3. Penghapusan Tanam Paksa
Pada 1840 pelaksanaan cultuurstelsel menghadapi berbagai masalah. Tanda-tanda penderitaan
di kalangan rakyat Indonesia mulai tampak, khususnya di daerah-daerah penanaman
tebu. Pada 1846-1849 wabah-wabah penyakit mulai menjangkit. Sementara itu
kelaparan semakin meluas di Jawa Tengah sekitar 1850. Ditengah kondisi
demikian, pemerintah kolonial Belanda justru menetapkan kenaikan pajak tanah
dan pajak-pajak lainnya secara drastis.
Akibatnya, rakyat menjadi semakin menderita.
Penderitaan rakyat Indonesia menimbulkan reaksi
dari berbagai pihak, terutama golongan humanis Belanda.

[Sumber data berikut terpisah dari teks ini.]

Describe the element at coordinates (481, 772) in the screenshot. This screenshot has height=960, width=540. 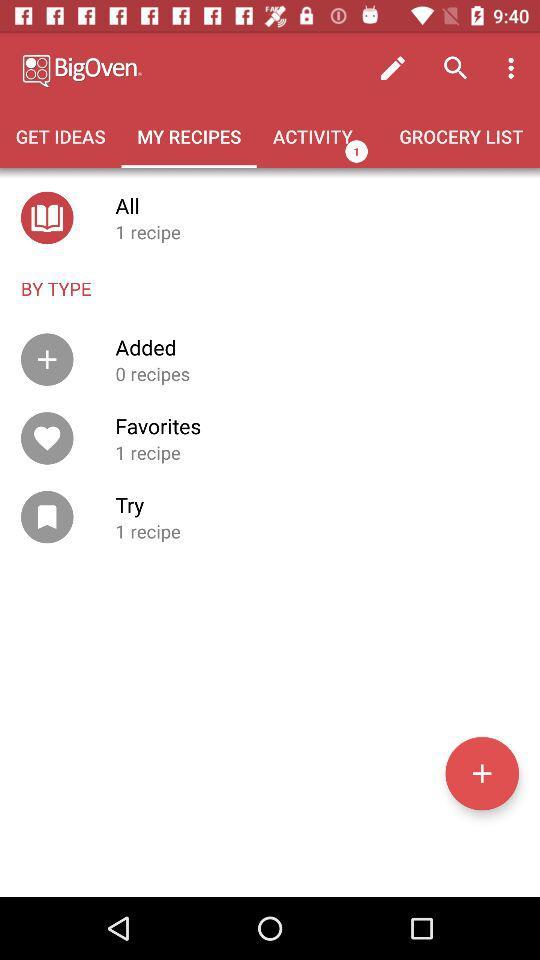
I see `the icon below 1 recipe item` at that location.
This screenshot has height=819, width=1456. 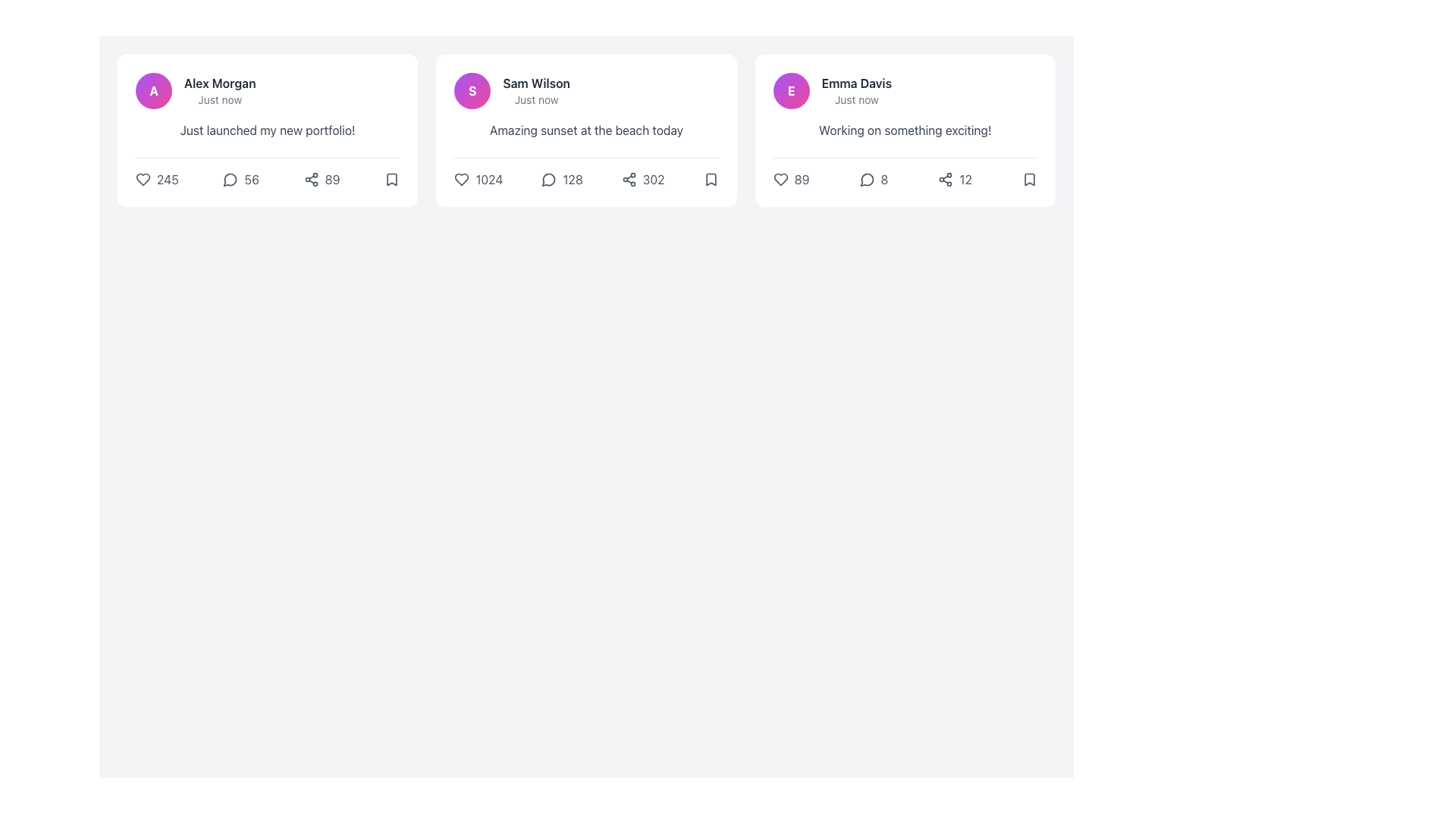 I want to click on the SVG-based bookmark icon located in the bottom-right corner of the post by Emma Davis, so click(x=1030, y=178).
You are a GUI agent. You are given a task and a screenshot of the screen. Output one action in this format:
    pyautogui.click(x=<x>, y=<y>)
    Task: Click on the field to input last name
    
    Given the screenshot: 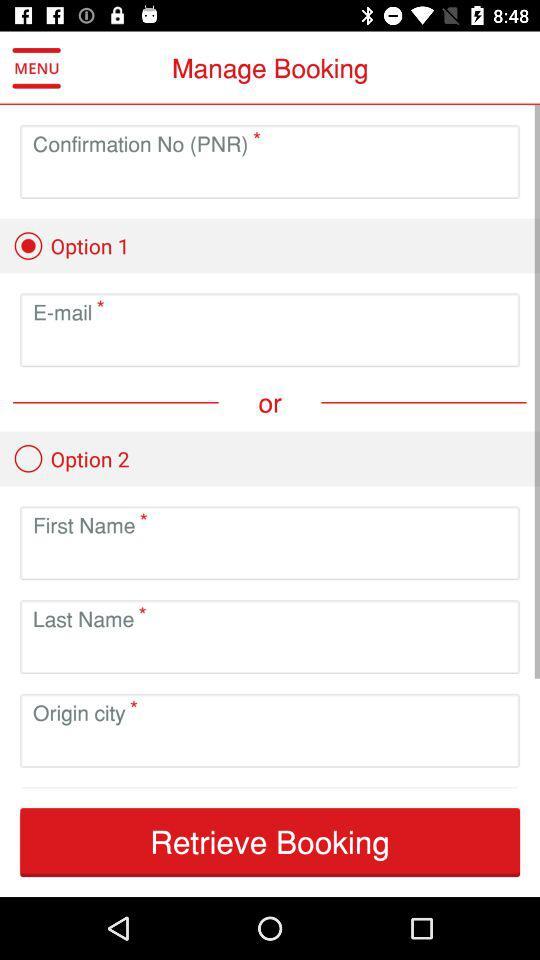 What is the action you would take?
    pyautogui.click(x=270, y=651)
    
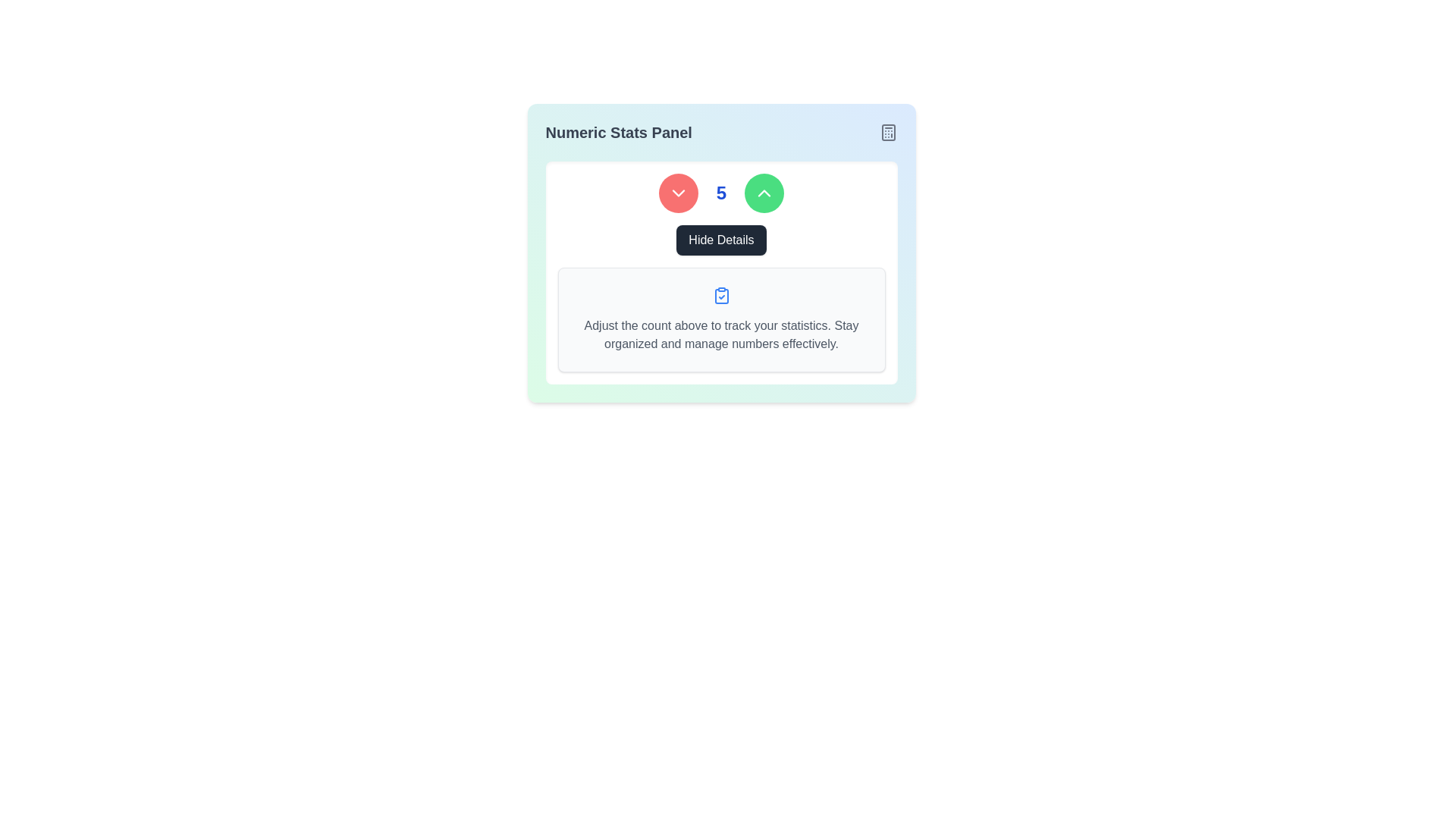  I want to click on the graphical icon located in the upper-right corner of the 'Numeric Stats Panel', positioned directly to the right of the title text, so click(888, 131).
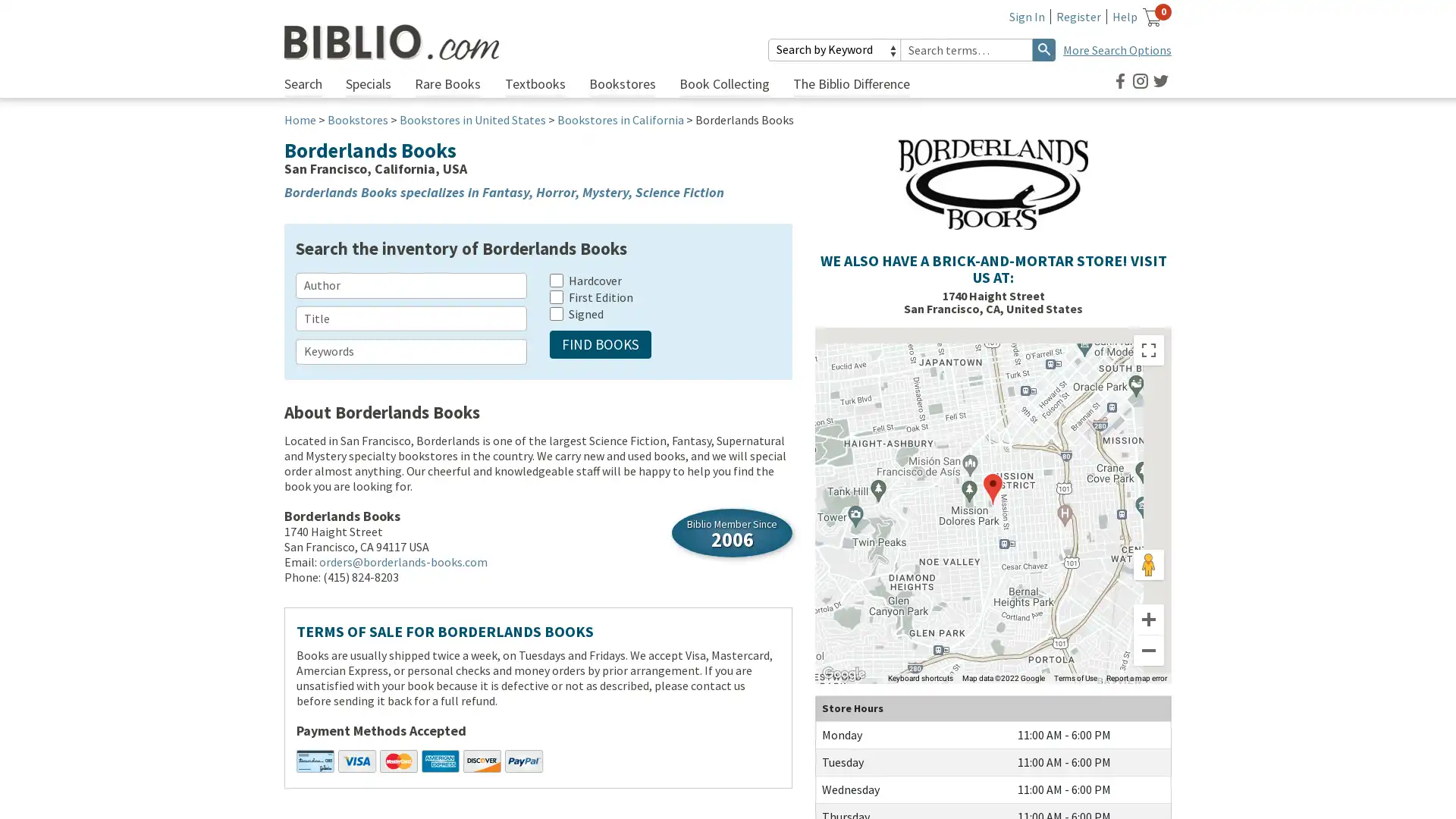 The image size is (1456, 819). I want to click on Keyboard shortcuts, so click(920, 677).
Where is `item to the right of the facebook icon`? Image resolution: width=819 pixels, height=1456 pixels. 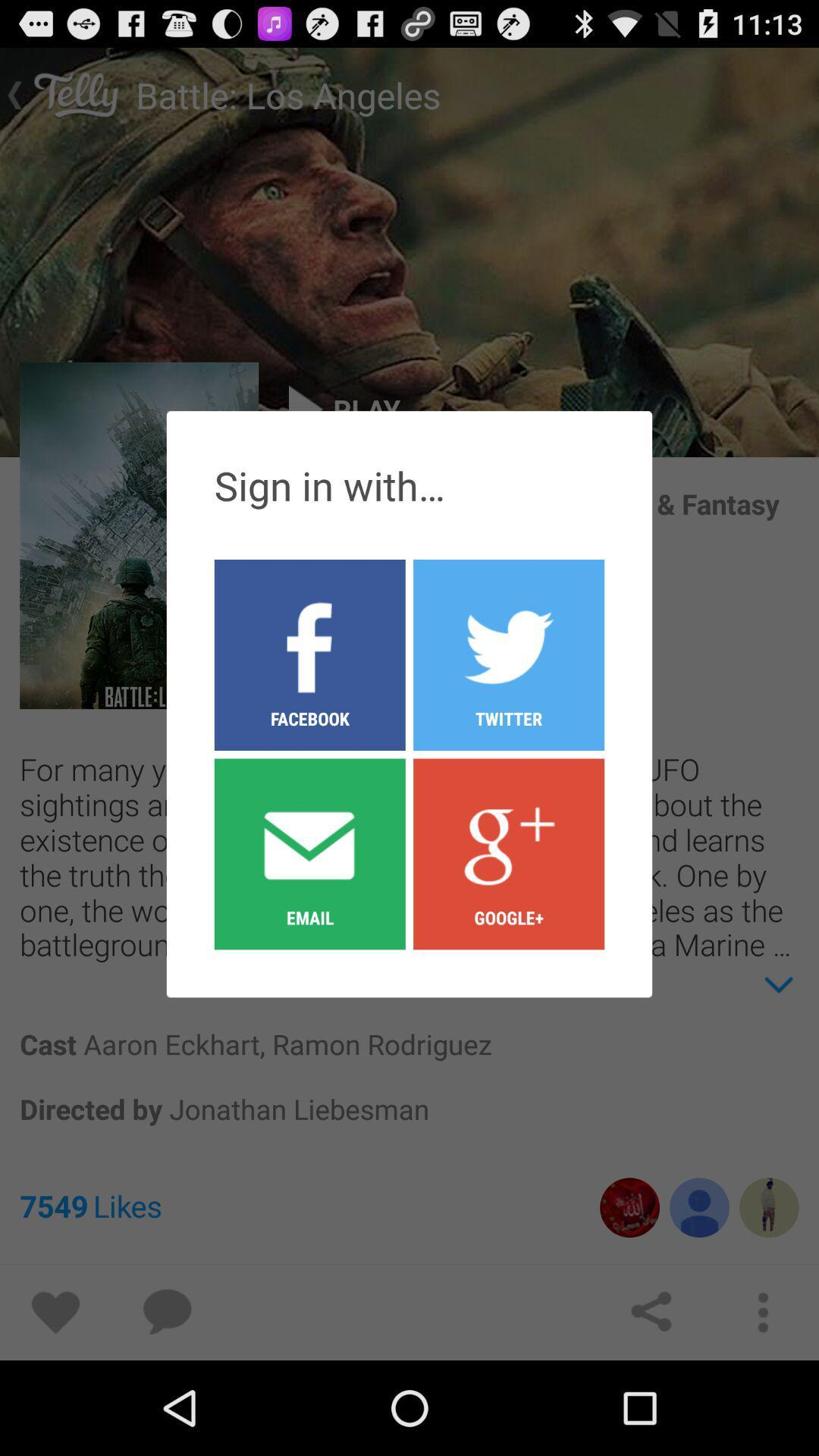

Golongan humanis
Belanda yang menyampaikan kritik terhadap pemerintah Belanda antara lain Douwes
Dekker (Multatuli) dan Baron van Hoevel. Melalui tulisan berjudul Max Havelaar, Douwes Dekker menyampaikan
kecakamannya terhadap pemerintah kolonial Belanda atas penderitaan rakyat Jawa
akibat pelaksanaan sistem tanam paksa.
Berkat kritikan yang dilakukan oleh Douwes
Dekker, tanam paksa perlahan-lahan dihapuskan. Penghapusan terhadap jenis-jenis
tanaman dilakukan secara terhadap sebagai berikut:
1)
Tanaman lada dihapuskan pada 1862
2)
Tanaman teh dihapuskan pada 1865
3)
Tanaman tembakau dihapuskan pada 1866
4)
Tanaman tebu dihapuskan pada 1870
5)
Tanaman kopi di Priangan dihapuskan pada
1917
C.
Politik
Liberal
Reaksi golongan humanis terhadap pelaksanaan
tanam paksa di Indonesia dimanfaatkan oleh golongan liberal. Golongan liberal
Belanda menganggap cultuurstelsel
merupakan sistem tanam wajib yang sangat memberatkan rakyat. Oleh karena itu,
golongan ini menuntut adanya pembaruan bersifat liberal. Golongan liberal
menuntut parlemen Belanda membuka Indonesia bagi para pemodal asing yang ingin
menanamkan modalnya di Indonesia. Selain itu, golongan liberal menuntut
pemerintah agar bertindak sebagai pengawas, pelindung dan penyedia fasilitas
bagi para penanam modal.
Penerapan politik liberal di Indonesia membuka
peluang bagi pihak swasta untuk turut membangun perekonomian. Pada masa ini
pemerintah Belanda mengeluarkan beberapa undang-undang yang mengatur kegiatan
perekonomian di daerah koloni. Beberapa undang-undang yang dikeluarkan
pemerintah kolonial sebagai berikut:
a.
Undang-undang Perbendaharaan Negara (Comptabiliet Wet). Undang-undang ini
dikeluarkan pada 1864 untuk mengatur setiap anggaran belanja Hindia Belanda yang
harus disahkan parlemen Belanda
b.
Undang-undang Gula (Sugar Wet). Undang-undang ini mengatur monopoli tanaman tebu oleh
pemerintah yang selanjutnya diserahkan kepada pihak swasta
c.
Undang-undang Agraria (Agrarische Wet). Undang-undang ini
dikeluarkan pada 1870 yang mengatur prinsip-prinsip politik tanah di daerah
koloni. Undang-undang Agraria memuat beberapa ketentuan berikut:
·
Tanah di Hindia Belanda dibagi menjadi
dua, yaitu tanah milik pribumi berupa persawahan, kebun, dan ladang, sewa tanah
pemerintah (tanah-tanah hutan yang tidak termasuk tanah pribumi)
·
Pemerintah mengeluarkan surat bukti
kepemilikan tanah
·
Pihak swasta dapat menyewa tanah, baik
tanah pemerintah maupun tanah penduduk pribumi. Tanah pemerintah dapat disewa
sampai 75 tahun, sedangkan tanah penduduk dapat disewa hingga 30 tahun. Proses
sewa menyewa tanah tersebut harus dilaporkan kepada pemerintah
1) Pelaksanaan Politik Liberal
Politik liberal di Indonesia disebut politik
pintu terbuka (open door policy).
Pemberlakuan politik liberal ditandai adanya kebebasan usaha berupa penanaman
modal swasta di bidang perkebunan dan pertambangan. Politik liberal resmi
berlaku di Indonesia sejak peresmian Undang-Undang Agraria (Agrarische Wet) pada 1870.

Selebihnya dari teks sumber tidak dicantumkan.